Lucy Mangan 

Miriam’s Big Fat Adventure review – Margolyes chews the fat on obesity

The actor and national institution delved into changing attitudes to weight, in a show that took in stigma, mental health and other heavy issues besides
  
  

Miriam Margolyes at bootcamp in the first episode of Miriam’s Big Fat Adventure.
Miriam Margolyes at bootcamp in the first episode of Miriam’s Big Fat Adventure. Photograph: Production/BBC/Wild Pictures

The main takeaway and perhaps the only true insight to be gained from Miriam’s Big Fat Adventure, a two-part documentary, in which the actor and Great British Institution Miriam Margolyes set out to anatomise cultural attitudes to fatness and the rise of the body-positivity movement, comes in the opening minutes. “I’m happy with who I am,” says Margolyes. “I’m happy with my face, I’m happy with my life. I am disgusted with my body. I loathe it. If I could migrate the whole of my personality and face on to another body, I’d be delighted.”

It is a better indication than anything that follows of the depths of the tyranny of thinness. If this 78-year-old iconoclast and hogshead of talent squeezed into a pint pot has been unable to avoid internalising the absurd yet absurdly endemic social prejudice harboured against the carrying of excess fat, what chance do any of us have?

The programme suffered from the same problem faced by Kathy Burke’s similar series All Woman last year. Both squandered the gift of having a warm, intelligent and unusually direct presenter (though, unexpectedly, Margolyes seemed to pull her punches slightly throughout – both more than you thought she would and more than Burke did) by never really pulling it all together into any kind of overarching critique. Both women excel at drawing out stories from interviewees and commenting thereafter, but their programmes fail to create a sense of the systemic problems at work.

Margolyes started off with a visit to a health farm-cum-bootcamp run by ex-marine Craig and his wife Paula. Paula was one of the many people Margolyes met who associate their mental health problems (current or past) with their size and weight, though – in this first episode at least – the link between the two (correlation? causal? in which direction?) was barely addressed. Similarly, despite a plethora of decades-old remembered slights and comments – often during adolescence – that cut to the quick, the question of how much social attitudes aggravate the problem once it is established was never properly pursued. The segment where a psychologist researched the matter (which included one of his volunteers walking around town in a fat suit and returning to say nothing of any import whatsoever) was banal in the extreme.

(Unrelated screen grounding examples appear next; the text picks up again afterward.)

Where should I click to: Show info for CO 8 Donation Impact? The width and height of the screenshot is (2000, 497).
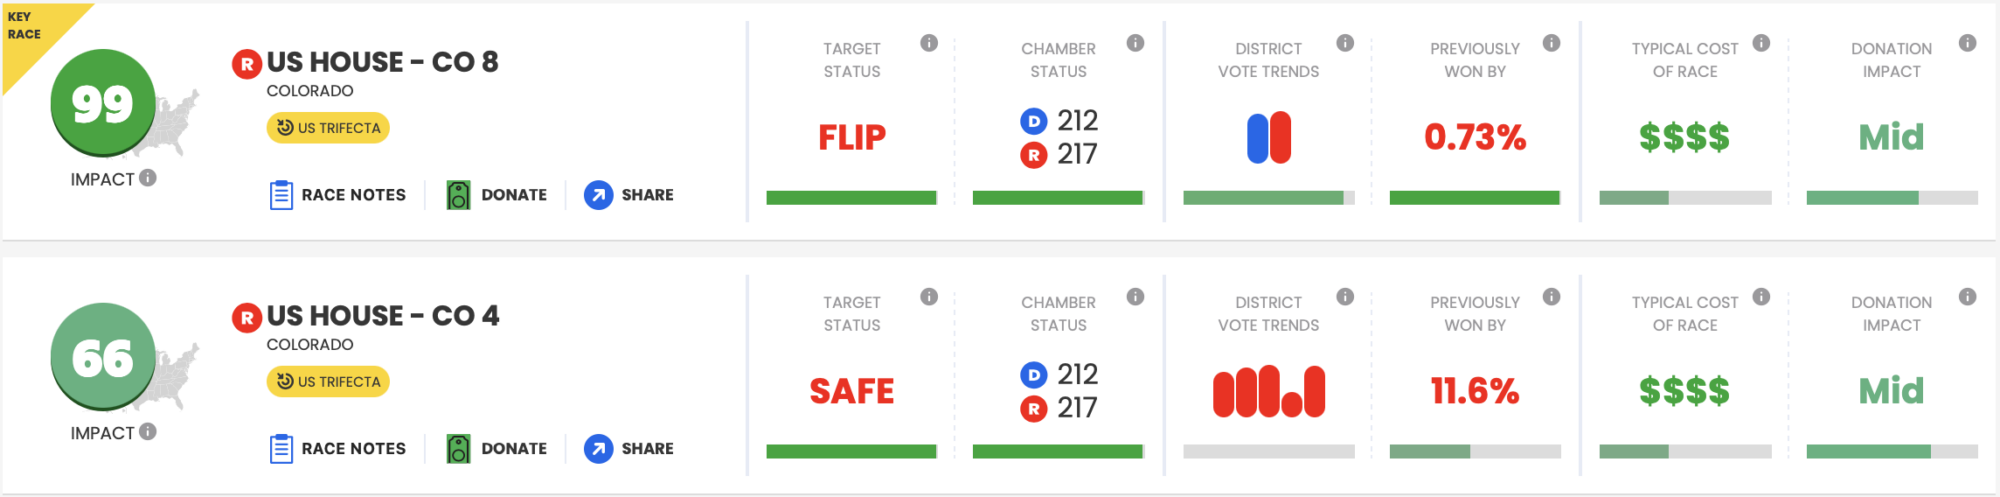(x=1967, y=43)
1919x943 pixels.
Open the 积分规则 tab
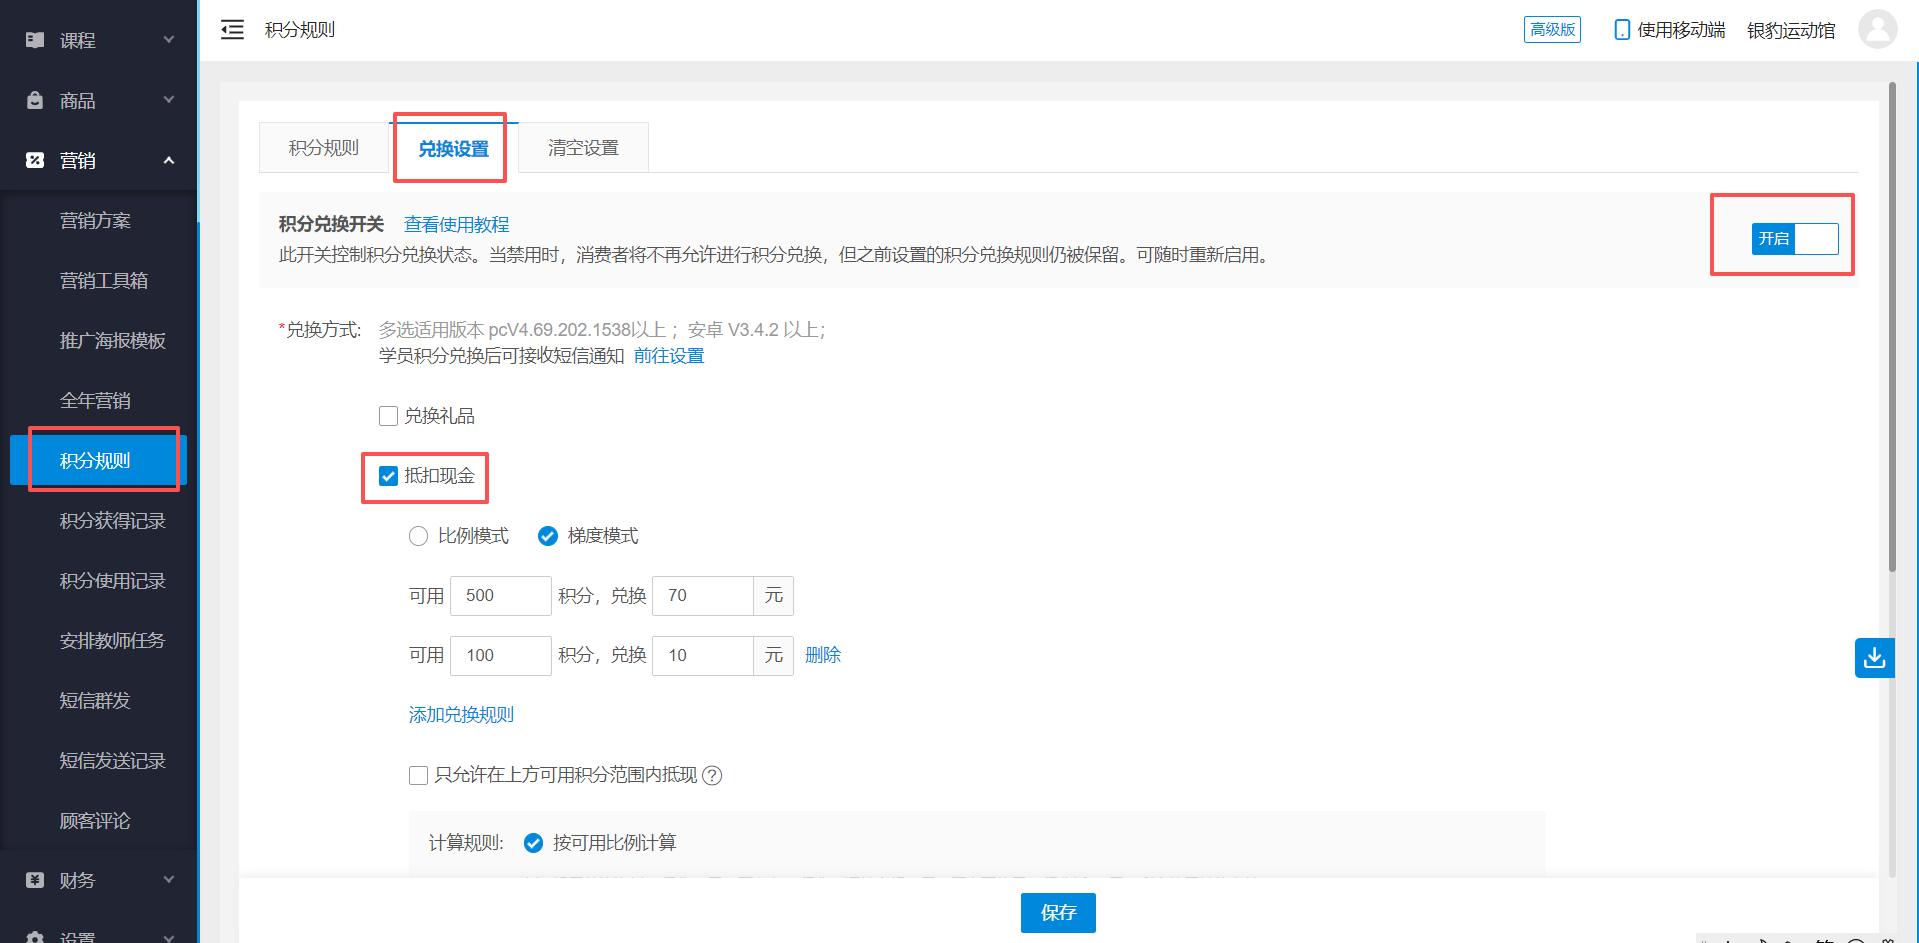click(x=322, y=146)
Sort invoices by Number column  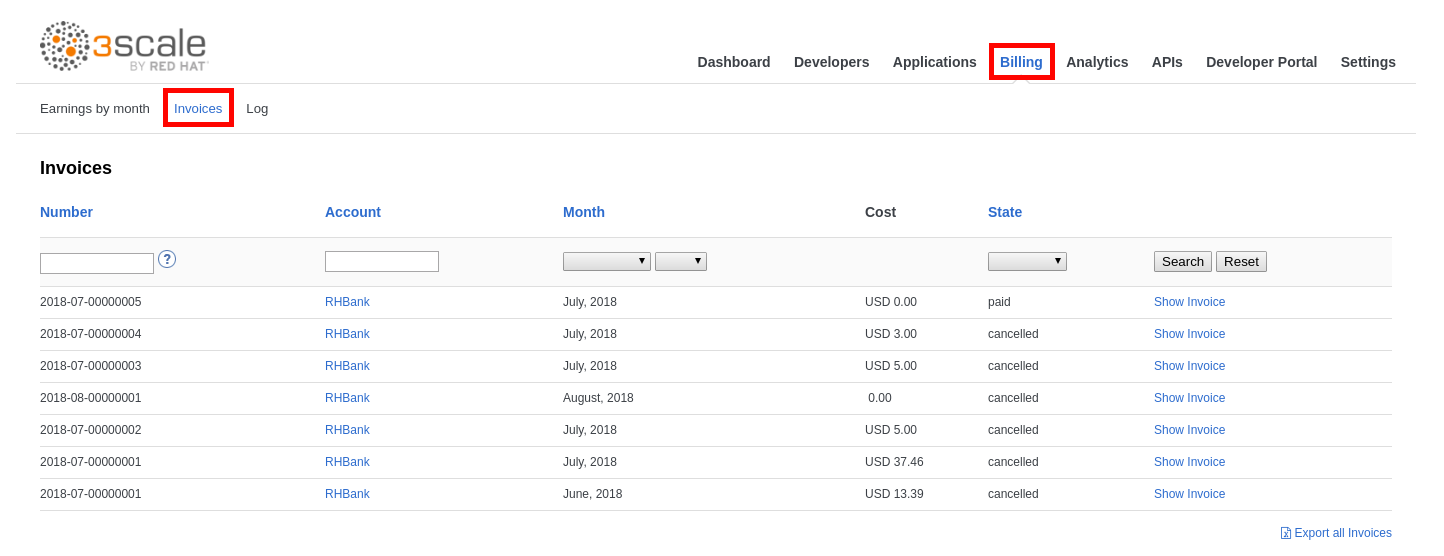66,212
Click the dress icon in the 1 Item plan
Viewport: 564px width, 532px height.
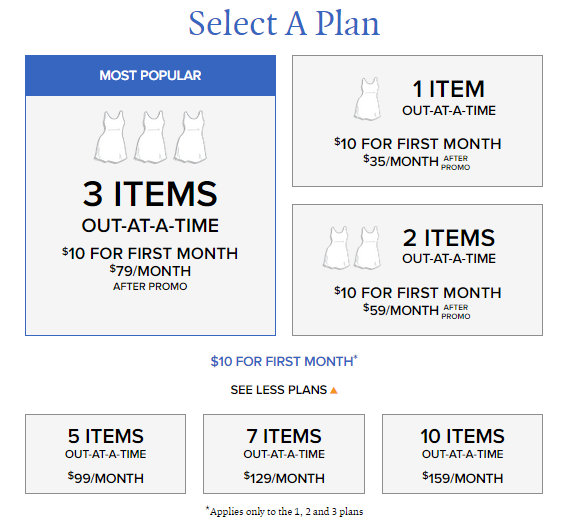[x=368, y=99]
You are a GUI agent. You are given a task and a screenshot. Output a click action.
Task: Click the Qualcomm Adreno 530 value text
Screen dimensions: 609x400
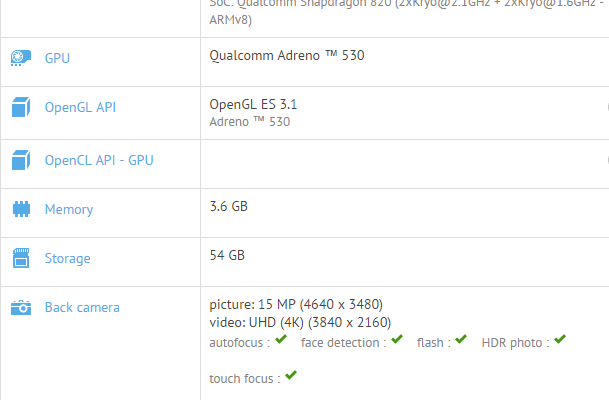[287, 56]
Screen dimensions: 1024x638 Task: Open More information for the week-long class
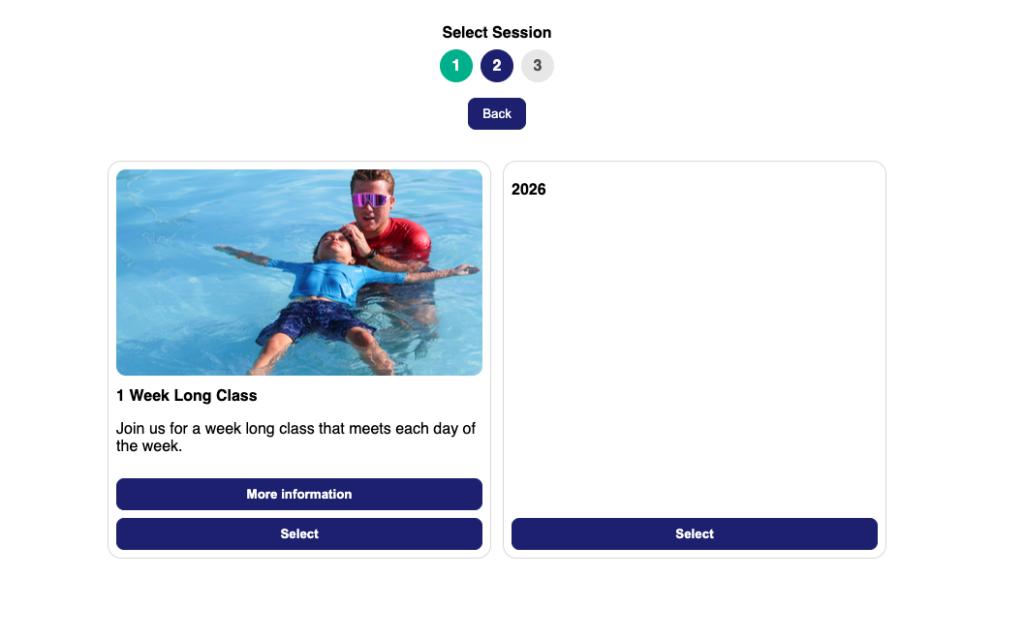[x=299, y=494]
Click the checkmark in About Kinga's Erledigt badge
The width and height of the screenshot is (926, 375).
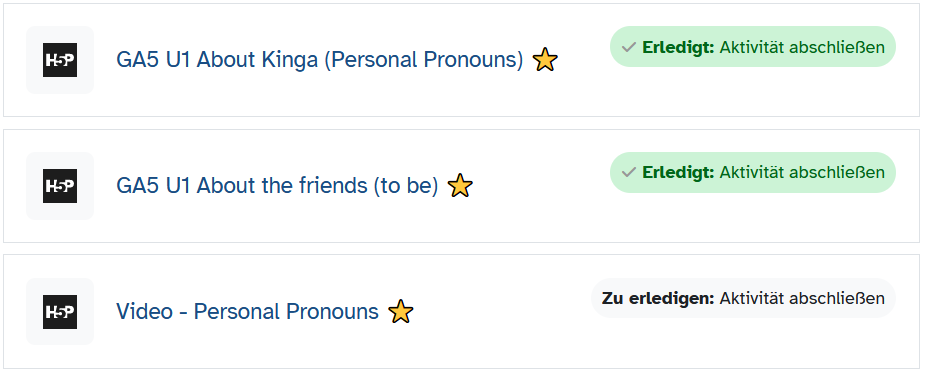629,47
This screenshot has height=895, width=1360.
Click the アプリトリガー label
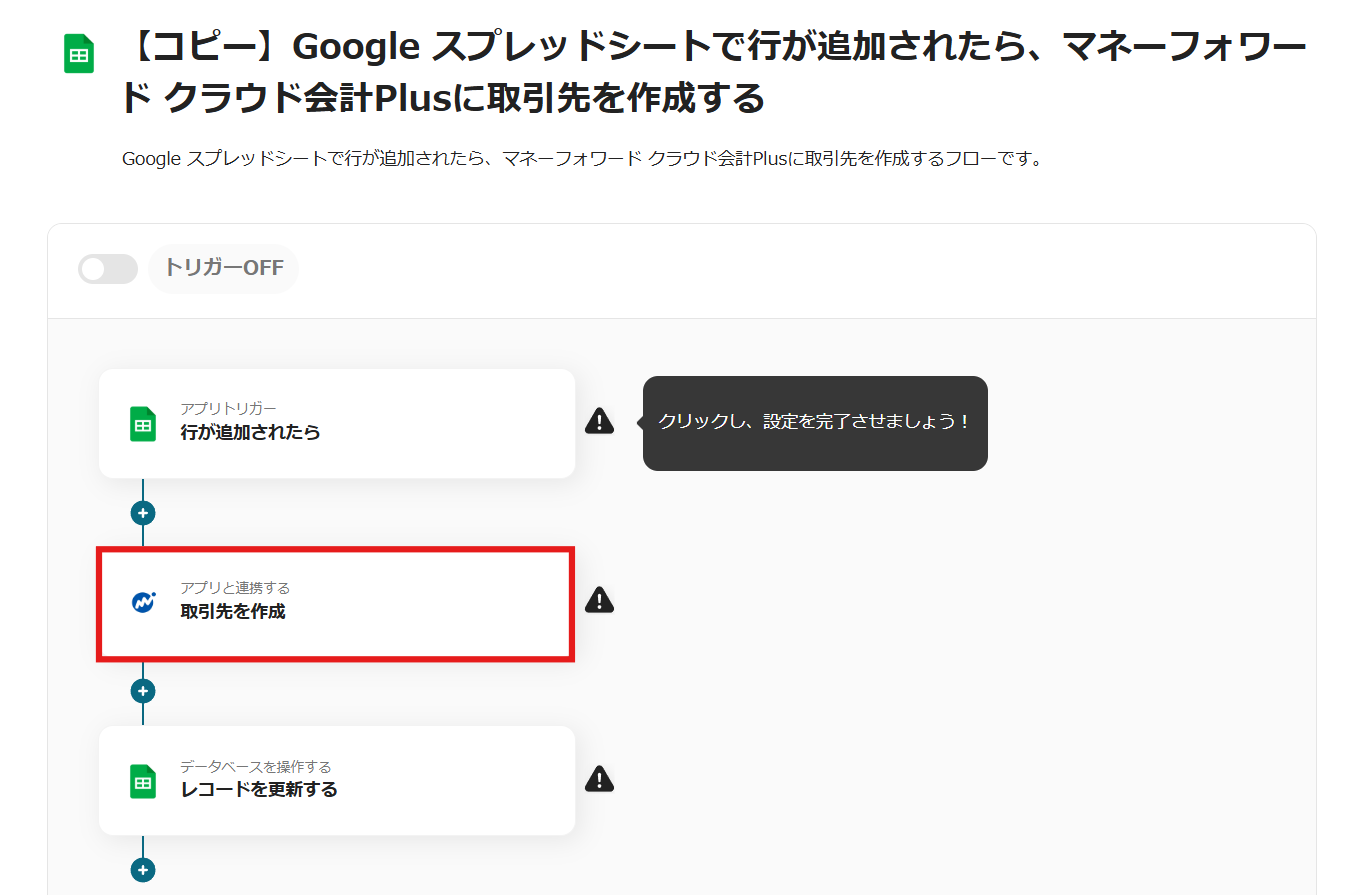click(228, 409)

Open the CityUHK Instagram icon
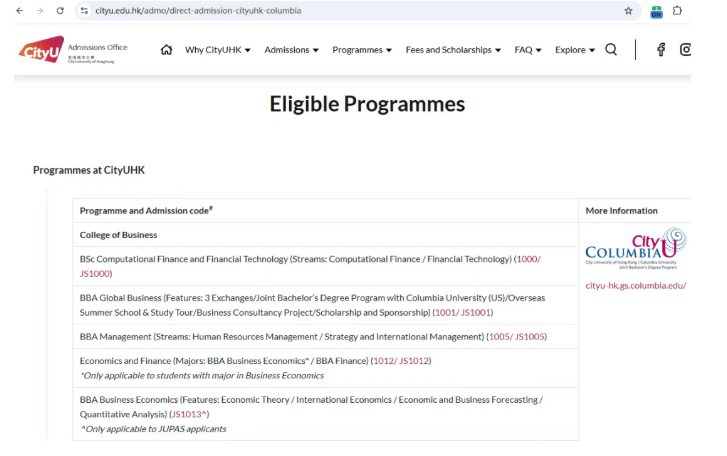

One camp attendee – a habitual binge-eater at home – described the benefit of the place and its controlled environment as enabling residents “to realise what your body actually needs”. This was, effectively, a point about living in a modern, obesogenic environment and, indirectly, about who is responsible for creating and now for dismantling/resisting that. Do we follow the money and blame the (processed) food, sugar, corn syrup industries or the government and its regulations of these areas? Or does responsibility and culpability only ever lie with individuals and how much willpower they can or cannot muster in the face of temptation?

Which was a point – or points – surely worth picking up on. Especially later, when Margolyes was in conversation with body-positive activists who tend, amid valid denunciations of the cultural politics of being fat and the way fat people are treated, not to be able to deal so effectively with the scientific evidence of the physical ill-effects of obesity. The question of whether we can admit there is such a thing as a healthy weight (ie one that enables rather than hinders the smooth functioning of vital organs and allows the full range of bodily movement you might reasonably expect to deploy in an average day), while also rejecting the notion than anyone should be shamed, was not fully considered, as we teleported between ideas without ever tracing the possible routes between them.

But it was, at least, effective testimony to the Herculean task before anyone unhappy with their size in 2020. This was largely down to Margolyes’s honesty about her own feelings and experiences, and the time she spent talking to fellow camp attendees and the loved ones affected by their weight and/or disordered eating. Georgia’s mother in particular symbolised the grief and helplessness felt by anyone who has to watch someone they love behave in ways that make them unhappy but which are beyond external control. And, ultimately, there was a clear message: whether you learn to lose weight or to accept it, modern times, modern supermarkets and modern culture are not there to help.